__Task prompt__
Print only the lines from the one with "The image size is (551, 255)." through the end of the data, exactly, and please omit pictures.

──────── Entries supplied

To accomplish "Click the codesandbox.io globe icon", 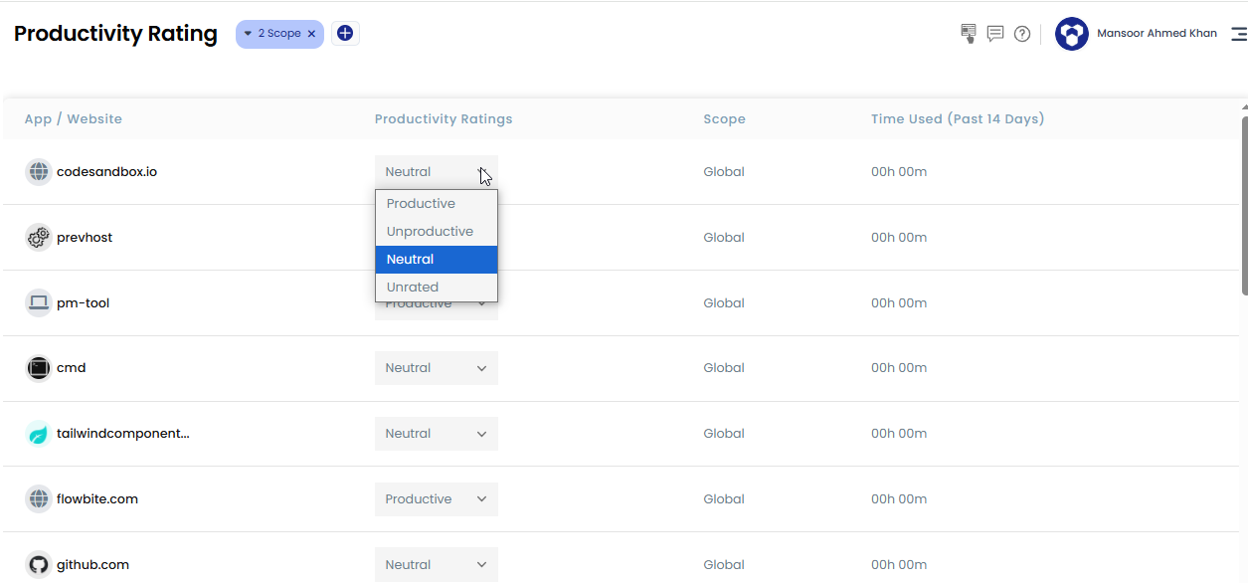I will click(38, 171).
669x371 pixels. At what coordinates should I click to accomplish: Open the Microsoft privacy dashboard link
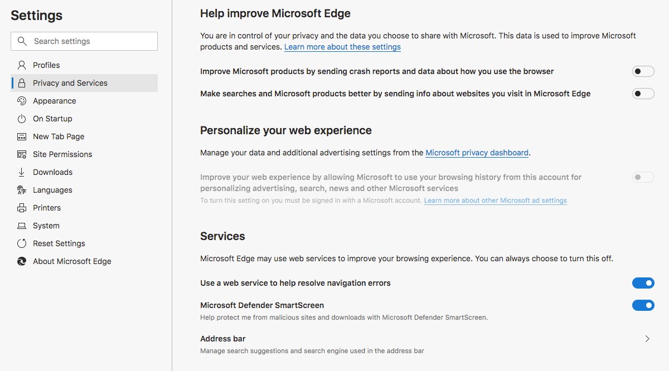477,153
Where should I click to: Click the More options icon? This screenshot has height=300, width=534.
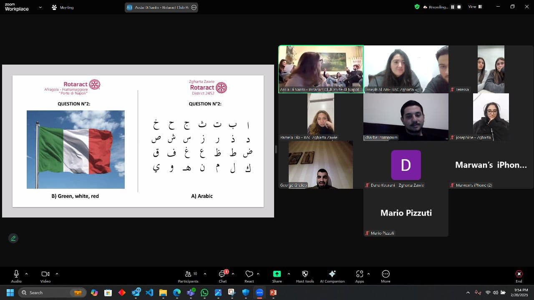coord(385,274)
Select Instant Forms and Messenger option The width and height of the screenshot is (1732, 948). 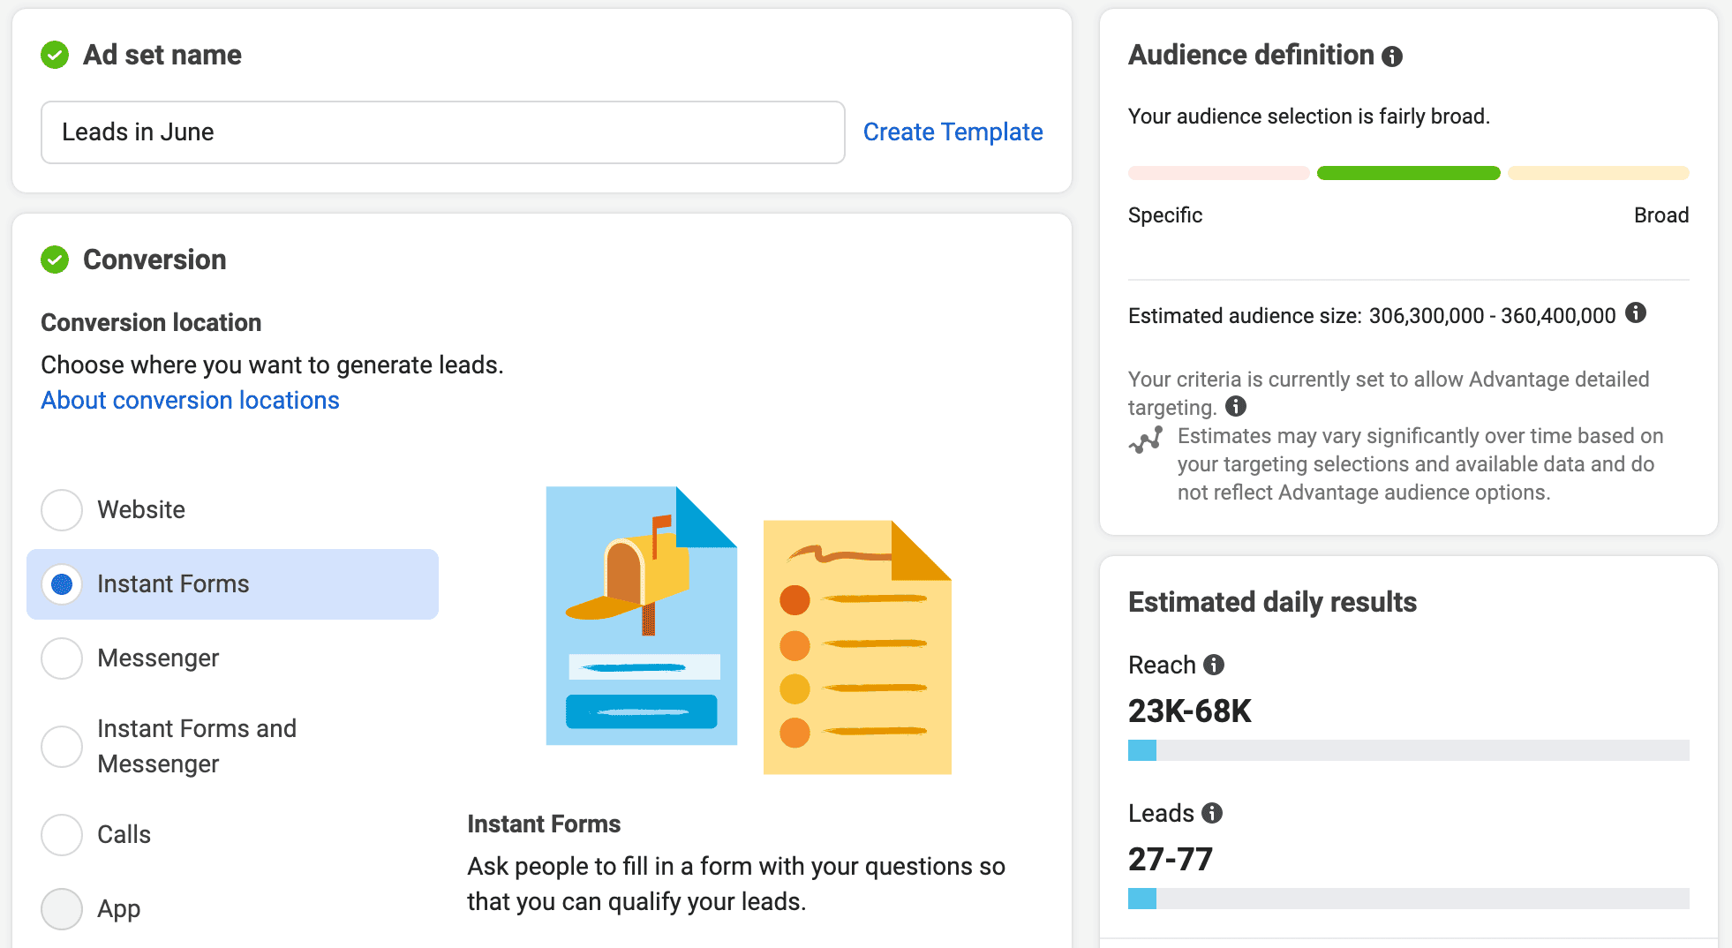point(62,747)
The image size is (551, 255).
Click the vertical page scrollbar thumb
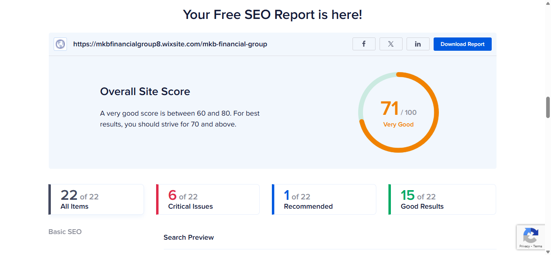pyautogui.click(x=548, y=107)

────────────────

__Answer box__
The image size is (551, 255).
Click the vertical page scrollbar thumb
pyautogui.click(x=548, y=107)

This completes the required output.